Concordo. Nunca entendi esse “esquecimento” com Raquel de Queiroz. Pioneira e talentosa não tem o aplauso que merece. Conheci quando ainda não sabia ler. Ela escrevia na Revista O Cruzeiro. Tinha uma coluna na última página da revista que era semanal e muito vendida na época. Meus pais não perdiam. Como você, li O Quinze e Memorial de Maria Moura. Comecei há pouco Dôra Doralina.

9 01 2022
Avatar de peregrinacultural peregrinacultural

Regina, uma pessoa acabou de me mandar uma mensagem dizendo que ela foi “cancelada” porque apoiou o governo militar em 1964, ou seja apoiou a ditadura. Mas ela também foi no início da carreira, membro do Partido Comunista que apoia todo tipo de ditadura, e disso eles não falam. A verdade é que só a obra deve ser julgada, senão, eu não poderia apreciar por exemplo a obra de Picasso que era um grandessíssimo chauvinista!

9 01 2022
Avatar de Regina Regina

É, apoiou a ditadura. Tinha amizade pessoal com Castelo Branco, isso era público. Foi do PC como Jorge Amado e Graciliano Ramos. Realmente no Brasil parece lei fazer diferença entre ditadura do bem e ditadura do mal. Uma lástima.

10 01 2022
Avatar de romero romero

Academia Brasileira de letras de Merva Pereira…

11 07 2024
Avatar de luciana braga luciana braga

acabei de ler Dôra, Doralina por sua recomendação aqui e adorei. Ja havia lido O quinze a mil anos atrás e nem lembrava. Concordo com voce que Raquel de Queiroz nao deixa nada a desejar se comparada com os grandes nomes da nossa literatura.

 O livro é estupendo com narrativa de quem sabe escrever e o vocabulário é maravilhoso, até anotei algumas palavras para relembrar. Nota 10 mesmo!

12 07 2024
Avatar de peregrinacultural peregrinacultural

Fico tão feliz de saber que às vezes acerto em cheio! Muito obrigada!

● Material de origem:
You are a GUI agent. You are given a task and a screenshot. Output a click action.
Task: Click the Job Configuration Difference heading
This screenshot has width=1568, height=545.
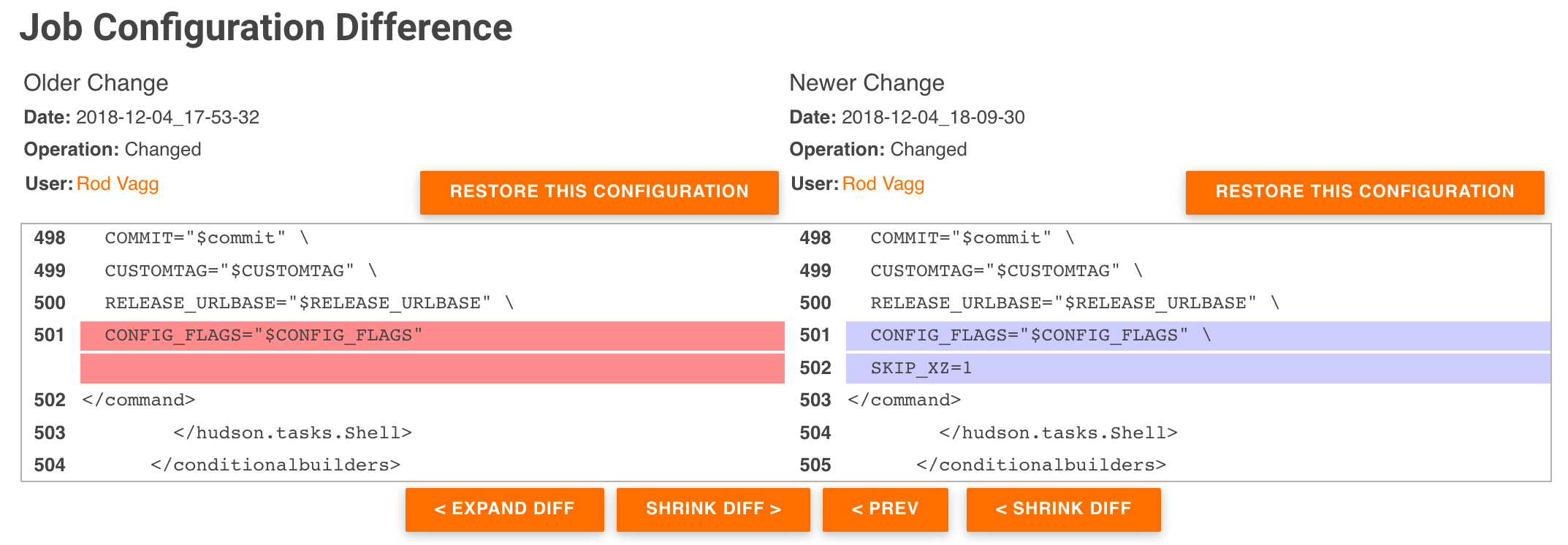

● Tarefas a realizar:
[a] Traduza para o inglês esta frase do texto: "Realmente no Brasil parece lei fazer diferença entre ditadura do bem e ditadura do mal."
[b] Indique se cada afirmação está de acordo com o texto, respondendo sim ou não e citando as palavras do texto que o comprovam: (i) Raquel de Queiroz escrevia na Revista O Cruzeiro. (ii) Raquel de Queiroz nunca pertenceu ao Partido Comunista. (iii) A leitura de Dôra, Doralina foi feita por recomendação.
[c] Segundo o texto, com quem Raquel de Queiroz tinha amizade pessoal?
Os dados provêm de outra fonte.

● Resultados por tarefa:
[a] In Brazil it really seems to be a rule to distinguish between a good dictatorship and a bad dictatorship.

[b]
(i) Sim: "Ela escrevia na Revista O Cruzeiro."
(ii) Não: "Foi do PC como Jorge Amado e Graciliano Ramos."
(iii) Sim: "acabei de ler Dôra, Doralina por sua recomendação aqui e adorei."

[c] Com Castelo Branco.